Selected passage —
______________________________

In marmur

By Rabbi Dow Marmur.

While some Arab Christians in Israel are about to form a political party with a platform that specifically includes commitment to service in the Israel Defense Forces (IDF), a sizeable group of Hasidic gurus in Israel are planning a trip to the United States to lobby against their young men serving in the IDF. They’ll be accompanied by several ultra-Orthodox Members of Knesset.

While Christian Arabs seem to refuse to be ghettoized in the Jewish state and are even prepared to distance themselves from their Muslim Arab siblings, Hasidim are working hard to reinforce the walls of their self-imposed ghetto.

Jews in Tsarist Russia had many things to fear from the regime, but few of their burdens were more dreadful than conscription. Jews did all they could to avoid it, including bribing officials and injuring themselves to become unfit to serve. When all else failed, those liable to be called up would flee the country. Their descendants are today part of many Diaspora communities; others found their way to Palestine and helped to build the yishuv.

______________________________

Data shown —

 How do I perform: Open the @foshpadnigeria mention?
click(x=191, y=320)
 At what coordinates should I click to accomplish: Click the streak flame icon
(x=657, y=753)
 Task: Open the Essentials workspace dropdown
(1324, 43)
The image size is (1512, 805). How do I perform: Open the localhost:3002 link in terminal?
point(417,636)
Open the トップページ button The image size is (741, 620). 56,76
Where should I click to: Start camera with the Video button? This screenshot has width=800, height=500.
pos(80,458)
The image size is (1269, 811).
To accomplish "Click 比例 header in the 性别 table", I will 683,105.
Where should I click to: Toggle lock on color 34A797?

______________________________

Set of tasks —
a – In the commentary, who will accompany the Hasidic leaders on their trip to the United States?
b – According to the commentary, why did Jews in Tsarist Russia injure themselves?

Written answers —
a – Several ultra-Orthodox Members of Knesset.

b – They injured themselves to become unfit to serve and so avoid conscription, which was among the most dreadful burdens they faced under the regime.